### Task:
Please reproduce these records line for line, without changing anything.

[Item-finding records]
-- -- --

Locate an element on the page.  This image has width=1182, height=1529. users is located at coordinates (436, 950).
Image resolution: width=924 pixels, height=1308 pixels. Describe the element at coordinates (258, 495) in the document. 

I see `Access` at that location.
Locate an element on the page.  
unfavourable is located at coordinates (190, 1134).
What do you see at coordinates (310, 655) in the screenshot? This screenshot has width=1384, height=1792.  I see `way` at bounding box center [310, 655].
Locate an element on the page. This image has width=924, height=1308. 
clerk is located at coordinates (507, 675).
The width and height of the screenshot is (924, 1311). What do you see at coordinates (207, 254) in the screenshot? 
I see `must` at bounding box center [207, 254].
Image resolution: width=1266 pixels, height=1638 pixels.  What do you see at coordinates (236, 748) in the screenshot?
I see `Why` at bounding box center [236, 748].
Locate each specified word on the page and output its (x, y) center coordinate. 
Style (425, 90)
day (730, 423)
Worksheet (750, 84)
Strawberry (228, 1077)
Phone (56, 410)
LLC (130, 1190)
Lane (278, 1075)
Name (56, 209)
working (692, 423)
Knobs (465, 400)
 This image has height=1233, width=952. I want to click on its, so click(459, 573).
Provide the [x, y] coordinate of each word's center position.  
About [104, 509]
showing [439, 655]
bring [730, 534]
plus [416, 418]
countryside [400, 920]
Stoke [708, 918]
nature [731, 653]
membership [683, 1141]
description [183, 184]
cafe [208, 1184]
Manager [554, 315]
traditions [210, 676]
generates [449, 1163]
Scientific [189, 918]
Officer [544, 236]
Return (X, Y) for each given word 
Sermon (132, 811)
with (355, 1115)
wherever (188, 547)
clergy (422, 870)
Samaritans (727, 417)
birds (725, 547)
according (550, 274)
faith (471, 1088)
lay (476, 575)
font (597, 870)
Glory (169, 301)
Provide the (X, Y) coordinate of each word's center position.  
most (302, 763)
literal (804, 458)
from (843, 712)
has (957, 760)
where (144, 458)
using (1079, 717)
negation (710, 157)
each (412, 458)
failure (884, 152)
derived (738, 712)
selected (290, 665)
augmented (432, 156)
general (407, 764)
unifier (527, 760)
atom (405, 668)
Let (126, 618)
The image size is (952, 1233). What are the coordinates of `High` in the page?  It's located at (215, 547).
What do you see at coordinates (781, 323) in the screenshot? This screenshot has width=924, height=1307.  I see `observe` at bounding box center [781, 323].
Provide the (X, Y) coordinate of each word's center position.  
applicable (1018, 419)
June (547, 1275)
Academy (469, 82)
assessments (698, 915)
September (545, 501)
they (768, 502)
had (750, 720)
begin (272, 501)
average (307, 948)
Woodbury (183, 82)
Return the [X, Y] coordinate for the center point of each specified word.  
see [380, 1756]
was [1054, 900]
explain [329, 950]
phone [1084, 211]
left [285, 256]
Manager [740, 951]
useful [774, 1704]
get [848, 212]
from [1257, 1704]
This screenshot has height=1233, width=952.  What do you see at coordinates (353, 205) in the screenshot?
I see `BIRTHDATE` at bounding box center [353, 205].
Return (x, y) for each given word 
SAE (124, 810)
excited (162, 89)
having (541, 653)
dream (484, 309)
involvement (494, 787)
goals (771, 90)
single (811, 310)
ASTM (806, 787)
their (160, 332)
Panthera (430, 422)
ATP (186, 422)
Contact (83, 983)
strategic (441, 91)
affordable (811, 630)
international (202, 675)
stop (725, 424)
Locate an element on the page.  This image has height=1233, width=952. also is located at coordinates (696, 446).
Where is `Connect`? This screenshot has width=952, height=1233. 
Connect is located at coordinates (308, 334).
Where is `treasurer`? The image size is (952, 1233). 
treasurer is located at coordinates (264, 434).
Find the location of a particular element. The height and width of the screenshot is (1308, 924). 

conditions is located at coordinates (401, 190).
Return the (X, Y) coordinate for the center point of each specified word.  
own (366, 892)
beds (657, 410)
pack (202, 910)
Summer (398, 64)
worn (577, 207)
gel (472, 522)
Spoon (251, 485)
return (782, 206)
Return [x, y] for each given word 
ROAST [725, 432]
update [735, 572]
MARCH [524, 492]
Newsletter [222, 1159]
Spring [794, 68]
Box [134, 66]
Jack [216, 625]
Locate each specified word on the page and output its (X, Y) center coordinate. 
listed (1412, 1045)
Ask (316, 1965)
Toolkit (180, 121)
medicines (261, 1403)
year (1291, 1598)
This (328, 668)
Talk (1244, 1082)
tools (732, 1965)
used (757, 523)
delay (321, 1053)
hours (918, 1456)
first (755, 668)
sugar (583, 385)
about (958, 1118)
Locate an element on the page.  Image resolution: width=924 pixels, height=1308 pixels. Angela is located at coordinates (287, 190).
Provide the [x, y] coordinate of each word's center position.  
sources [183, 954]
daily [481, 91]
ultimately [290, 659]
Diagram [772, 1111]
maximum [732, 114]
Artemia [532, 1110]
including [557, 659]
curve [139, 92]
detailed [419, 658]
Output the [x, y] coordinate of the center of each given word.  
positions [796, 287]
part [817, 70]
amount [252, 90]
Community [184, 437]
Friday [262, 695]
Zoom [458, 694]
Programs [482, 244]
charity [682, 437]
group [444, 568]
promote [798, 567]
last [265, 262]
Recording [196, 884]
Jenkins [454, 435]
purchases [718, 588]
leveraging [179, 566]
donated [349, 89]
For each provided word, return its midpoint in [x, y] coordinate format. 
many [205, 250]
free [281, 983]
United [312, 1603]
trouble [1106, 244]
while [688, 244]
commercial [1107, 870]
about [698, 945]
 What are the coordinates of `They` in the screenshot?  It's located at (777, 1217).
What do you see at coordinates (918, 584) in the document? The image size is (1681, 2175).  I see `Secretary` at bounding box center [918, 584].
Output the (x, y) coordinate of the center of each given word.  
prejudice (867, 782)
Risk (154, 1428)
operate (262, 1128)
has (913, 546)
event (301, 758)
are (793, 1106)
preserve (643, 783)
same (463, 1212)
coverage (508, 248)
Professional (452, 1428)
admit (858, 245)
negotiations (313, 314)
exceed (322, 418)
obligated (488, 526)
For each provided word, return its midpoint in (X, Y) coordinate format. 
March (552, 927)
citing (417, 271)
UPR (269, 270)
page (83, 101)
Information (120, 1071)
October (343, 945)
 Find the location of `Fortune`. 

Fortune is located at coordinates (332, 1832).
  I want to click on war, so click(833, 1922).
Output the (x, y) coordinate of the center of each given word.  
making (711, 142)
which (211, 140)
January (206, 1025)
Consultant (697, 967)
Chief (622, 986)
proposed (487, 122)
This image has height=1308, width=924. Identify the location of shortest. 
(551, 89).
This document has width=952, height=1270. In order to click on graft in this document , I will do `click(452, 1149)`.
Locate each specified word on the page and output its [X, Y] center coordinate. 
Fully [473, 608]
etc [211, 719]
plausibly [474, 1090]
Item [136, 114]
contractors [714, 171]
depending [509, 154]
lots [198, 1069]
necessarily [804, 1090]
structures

-- -- --

### The result:
Locate an element on the page.  This image has width=1182, height=1529. users is located at coordinates (436, 950).
Image resolution: width=924 pixels, height=1308 pixels. Describe the element at coordinates (258, 495) in the document. 

I see `Access` at that location.
Locate an element on the page.  
unfavourable is located at coordinates (190, 1134).
What do you see at coordinates (310, 655) in the screenshot? This screenshot has width=1384, height=1792.  I see `way` at bounding box center [310, 655].
Locate an element on the page. This image has width=924, height=1308. 
clerk is located at coordinates (507, 675).
The width and height of the screenshot is (924, 1311). What do you see at coordinates (207, 254) in the screenshot? 
I see `must` at bounding box center [207, 254].
Image resolution: width=1266 pixels, height=1638 pixels.  What do you see at coordinates (236, 748) in the screenshot?
I see `Why` at bounding box center [236, 748].
Locate each specified word on the page and output its (x, y) center coordinate. 
Style (425, 90)
day (730, 423)
Worksheet (750, 84)
Strawberry (228, 1077)
Phone (56, 410)
LLC (130, 1190)
Lane (278, 1075)
Name (56, 209)
working (692, 423)
Knobs (465, 400)
 This image has height=1233, width=952. I want to click on its, so click(459, 573).
Provide the [x, y] coordinate of each word's center position.  
About [104, 509]
showing [439, 655]
bring [730, 534]
plus [416, 418]
countryside [400, 920]
Stoke [708, 918]
nature [731, 653]
membership [683, 1141]
description [183, 184]
cafe [208, 1184]
Manager [554, 315]
traditions [210, 676]
generates [449, 1163]
Scientific [189, 918]
Officer [544, 236]
Return (X, Y) for each given word 
Sermon (132, 811)
with (355, 1115)
wherever (188, 547)
clergy (422, 870)
Samaritans (727, 417)
birds (725, 547)
according (550, 274)
faith (471, 1088)
lay (476, 575)
font (597, 870)
Glory (169, 301)
Provide the (X, Y) coordinate of each word's center position.  
most (302, 763)
literal (804, 458)
from (843, 712)
has (957, 760)
where (144, 458)
using (1079, 717)
negation (710, 157)
each (412, 458)
failure (884, 152)
derived (738, 712)
selected (290, 665)
augmented (432, 156)
general (407, 764)
unifier (527, 760)
atom (405, 668)
Let (126, 618)
The image size is (952, 1233). What are the coordinates of `High` in the page?  It's located at (215, 547).
What do you see at coordinates (781, 323) in the screenshot? This screenshot has width=924, height=1307.  I see `observe` at bounding box center [781, 323].
Provide the (X, Y) coordinate of each word's center position.  
applicable (1018, 419)
June (547, 1275)
Academy (469, 82)
assessments (698, 915)
September (545, 501)
they (768, 502)
had (750, 720)
begin (272, 501)
average (307, 948)
Woodbury (183, 82)
Return the [X, Y] coordinate for the center point of each specified word.  
see [380, 1756]
was [1054, 900]
explain [329, 950]
phone [1084, 211]
left [285, 256]
Manager [740, 951]
useful [774, 1704]
get [848, 212]
from [1257, 1704]
This screenshot has height=1233, width=952.  What do you see at coordinates (353, 205) in the screenshot?
I see `BIRTHDATE` at bounding box center [353, 205].
Return (x, y) for each given word 
SAE (124, 810)
excited (162, 89)
having (541, 653)
dream (484, 309)
involvement (494, 787)
goals (771, 90)
single (811, 310)
ASTM (806, 787)
their (160, 332)
Panthera (430, 422)
ATP (186, 422)
Contact (83, 983)
strategic (441, 91)
affordable (811, 630)
international (202, 675)
stop (725, 424)
Locate an element on the page.  This image has height=1233, width=952. also is located at coordinates (696, 446).
Where is `Connect`? This screenshot has width=952, height=1233. 
Connect is located at coordinates (308, 334).
Where is `treasurer`? The image size is (952, 1233). 
treasurer is located at coordinates (264, 434).
Find the location of a particular element. The height and width of the screenshot is (1308, 924). 

conditions is located at coordinates (401, 190).
Return the (X, Y) coordinate for the center point of each specified word.  
own (366, 892)
beds (657, 410)
pack (202, 910)
Summer (398, 64)
worn (577, 207)
gel (472, 522)
Spoon (251, 485)
return (782, 206)
Return [x, y] for each given word 
ROAST [725, 432]
update [735, 572]
MARCH [524, 492]
Newsletter [222, 1159]
Spring [794, 68]
Box [134, 66]
Jack [216, 625]
Locate each specified word on the page and output its (X, Y) center coordinate. 
listed (1412, 1045)
Ask (316, 1965)
Toolkit (180, 121)
medicines (261, 1403)
year (1291, 1598)
This (328, 668)
Talk (1244, 1082)
tools (732, 1965)
used (757, 523)
delay (321, 1053)
hours (918, 1456)
first (755, 668)
sugar (583, 385)
about (958, 1118)
Locate an element on the page.  Image resolution: width=924 pixels, height=1308 pixels. Angela is located at coordinates (287, 190).
Provide the [x, y] coordinate of each word's center position.  
sources [183, 954]
daily [481, 91]
ultimately [290, 659]
Diagram [772, 1111]
maximum [732, 114]
Artemia [532, 1110]
including [557, 659]
curve [139, 92]
detailed [419, 658]
Output the [x, y] coordinate of the center of each given word.  
positions [796, 287]
part [817, 70]
amount [252, 90]
Community [184, 437]
Friday [262, 695]
Zoom [458, 694]
Programs [482, 244]
charity [682, 437]
group [444, 568]
promote [798, 567]
last [265, 262]
Recording [196, 884]
Jenkins [454, 435]
purchases [718, 588]
leveraging [179, 566]
donated [349, 89]
For each provided word, return its midpoint in [x, y] coordinate format. 
many [205, 250]
free [281, 983]
United [312, 1603]
trouble [1106, 244]
while [688, 244]
commercial [1107, 870]
about [698, 945]
 What are the coordinates of `They` in the screenshot?  It's located at (777, 1217).
What do you see at coordinates (918, 584) in the document? The image size is (1681, 2175).  I see `Secretary` at bounding box center [918, 584].
Output the (x, y) coordinate of the center of each given word.  
prejudice (867, 782)
Risk (154, 1428)
operate (262, 1128)
has (913, 546)
event (301, 758)
are (793, 1106)
preserve (643, 783)
same (463, 1212)
coverage (508, 248)
Professional (452, 1428)
admit (858, 245)
negotiations (313, 314)
exceed (322, 418)
obligated (488, 526)
For each provided word, return its midpoint in (X, Y) coordinate format. 
March (552, 927)
citing (417, 271)
UPR (269, 270)
page (83, 101)
Information (120, 1071)
October (343, 945)
 Find the location of `Fortune`. 

Fortune is located at coordinates (332, 1832).
  I want to click on war, so click(833, 1922).
Output the (x, y) coordinate of the center of each given word.  
making (711, 142)
which (211, 140)
January (206, 1025)
Consultant (697, 967)
Chief (622, 986)
proposed (487, 122)
This image has height=1308, width=924. Identify the location of shortest. 
(551, 89).
This document has width=952, height=1270. In order to click on graft in this document , I will do `click(452, 1149)`.
Locate each specified word on the page and output its [X, Y] center coordinate. 
Fully [473, 608]
etc [211, 719]
plausibly [474, 1090]
Item [136, 114]
contractors [714, 171]
depending [509, 154]
lots [198, 1069]
necessarily [804, 1090]
structures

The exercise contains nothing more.